Starting at the line containing "You are a GUI" and ending at the end of the items, give those lines again with "neon yellow" swapped for "bright green" and everything else unchanged. Leave the pictures out of your answer.

** Extracted information **
-- Begin --

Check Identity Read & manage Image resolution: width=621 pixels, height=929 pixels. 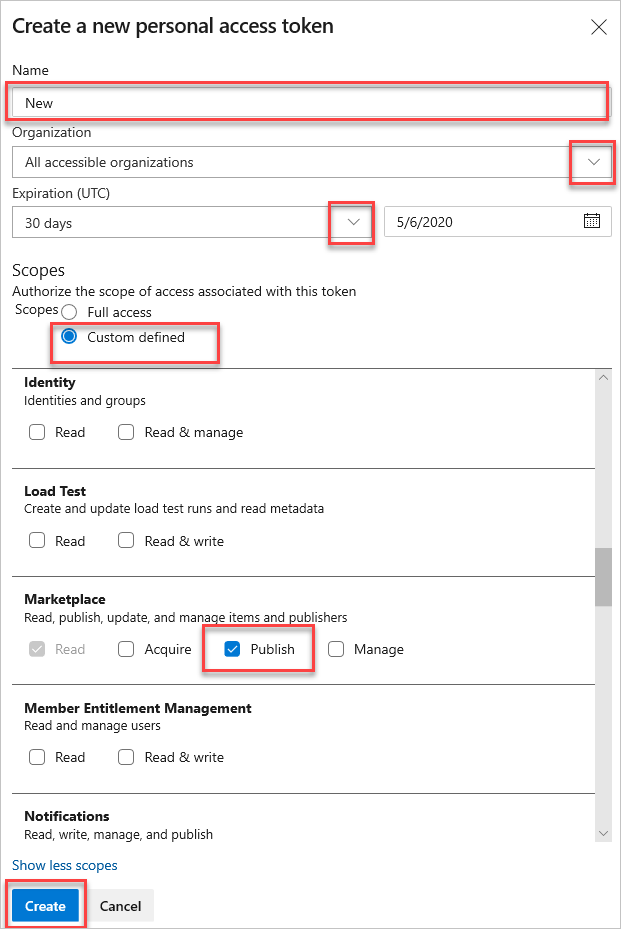126,432
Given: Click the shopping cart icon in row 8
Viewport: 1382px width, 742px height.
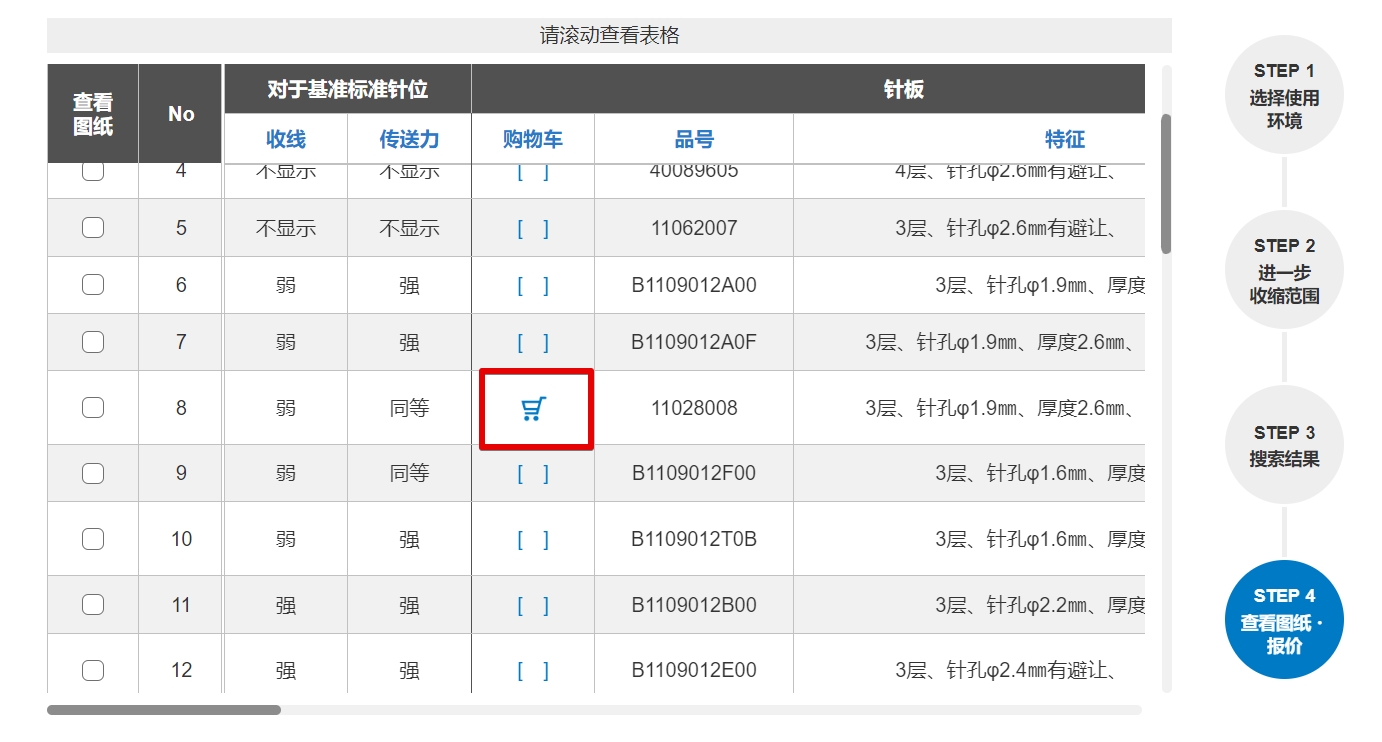Looking at the screenshot, I should pyautogui.click(x=534, y=409).
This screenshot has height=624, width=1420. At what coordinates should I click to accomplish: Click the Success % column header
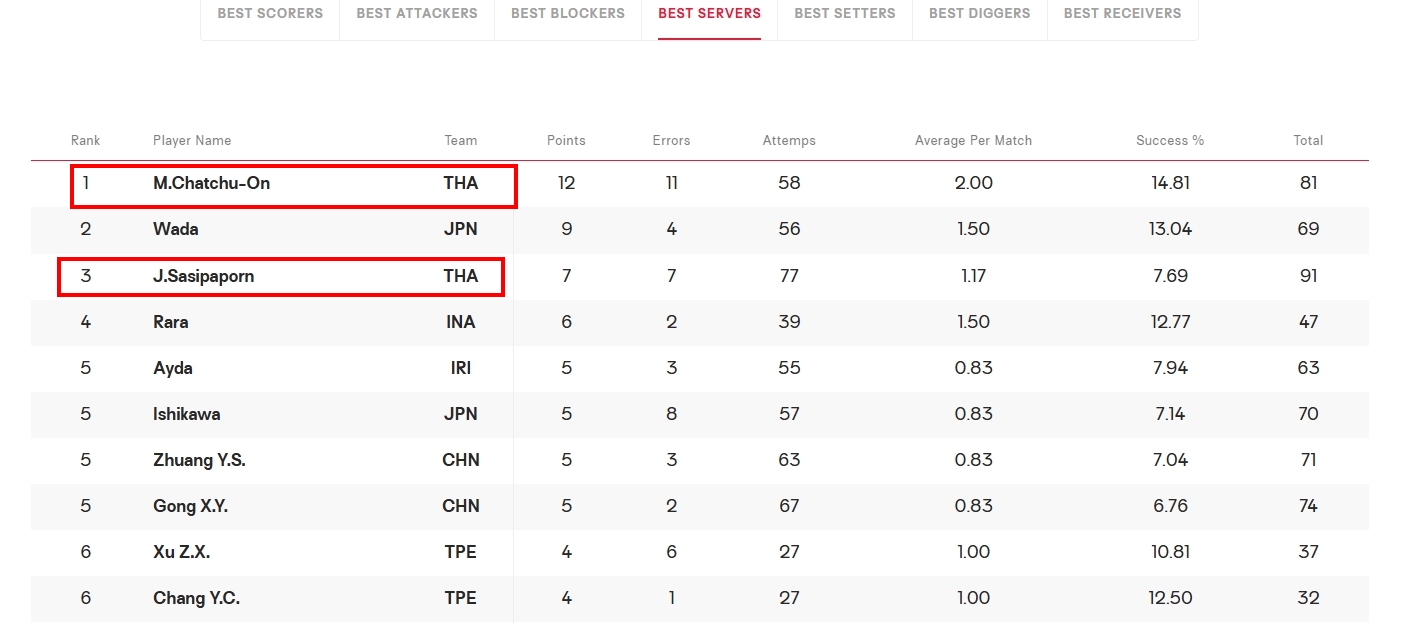click(x=1170, y=140)
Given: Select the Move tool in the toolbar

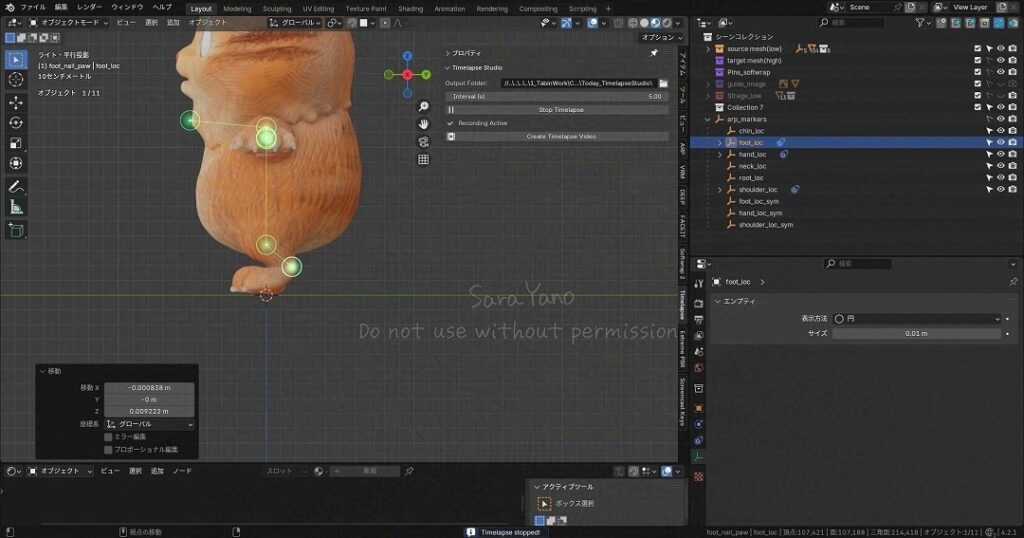Looking at the screenshot, I should [x=16, y=102].
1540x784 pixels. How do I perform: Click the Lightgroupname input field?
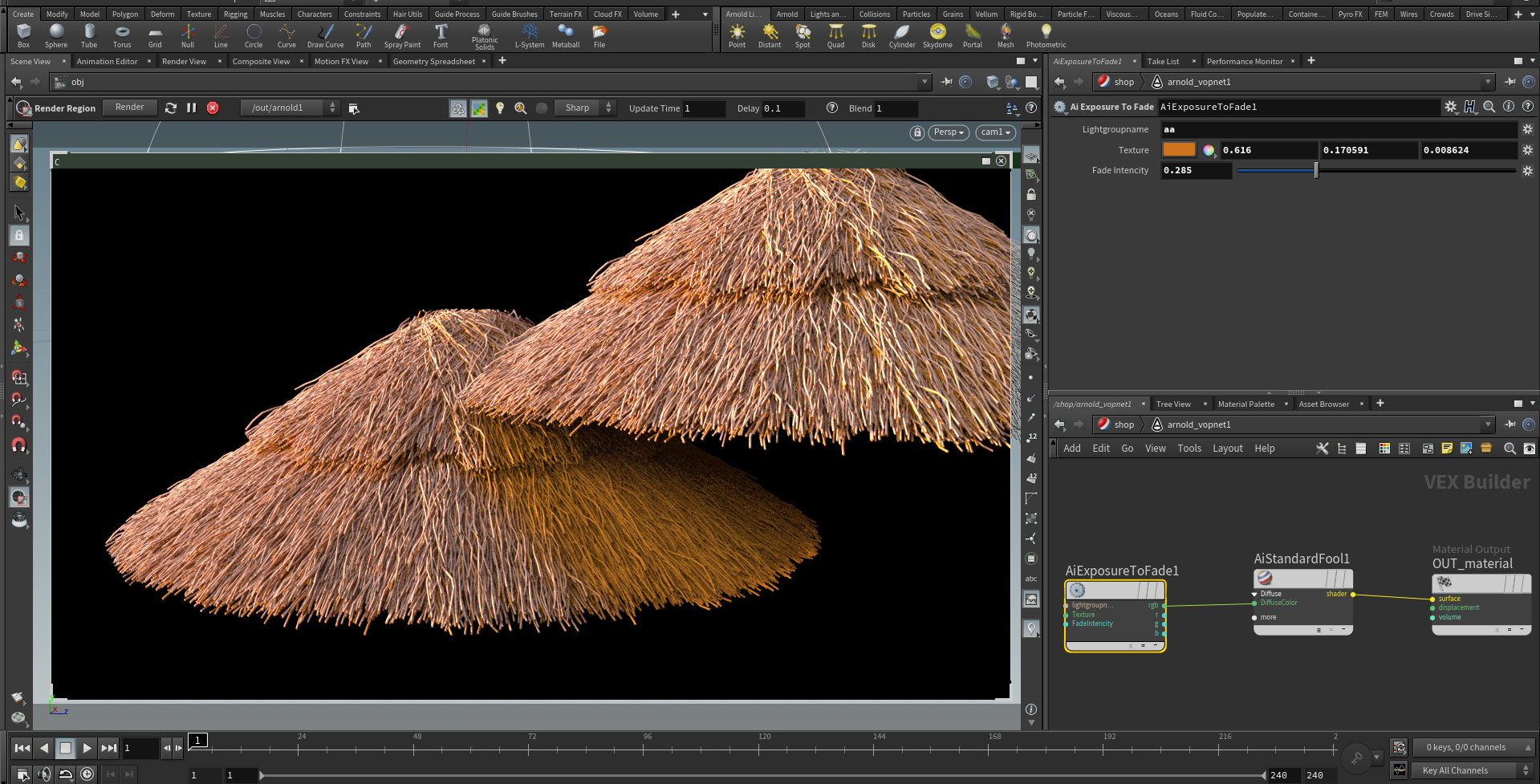[1338, 129]
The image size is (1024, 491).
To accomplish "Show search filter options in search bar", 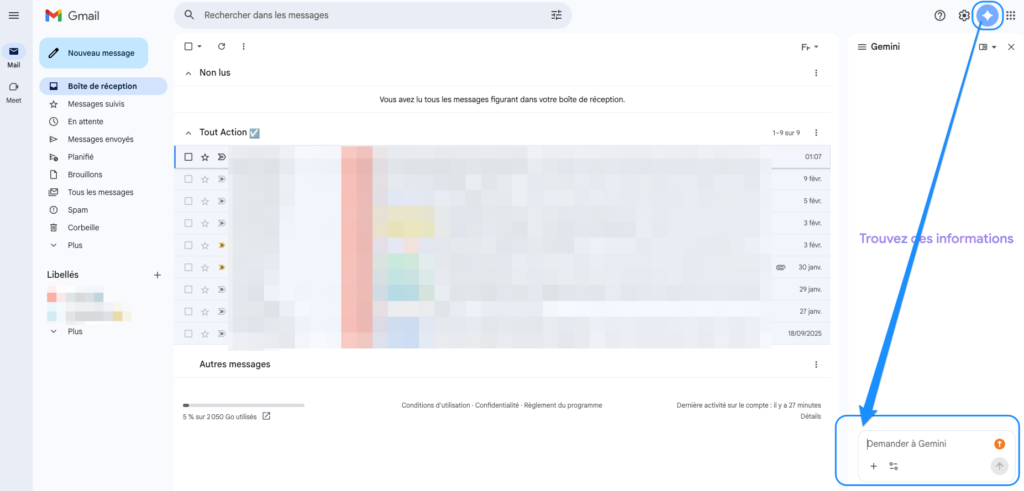I will tap(556, 15).
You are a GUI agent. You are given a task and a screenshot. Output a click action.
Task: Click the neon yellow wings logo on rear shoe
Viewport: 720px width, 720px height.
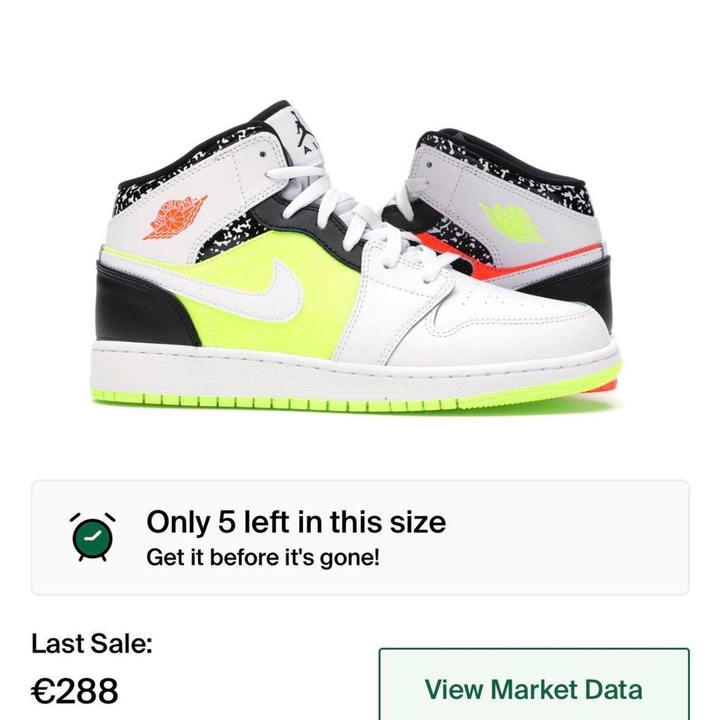[512, 222]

-- End --

** Problem solution **
You are a GUI agent. You are given a task and a screenshot. Output a click action.
Task: Click the bright green wings logo on rear shoe
Viewport: 720px width, 720px height.
[512, 222]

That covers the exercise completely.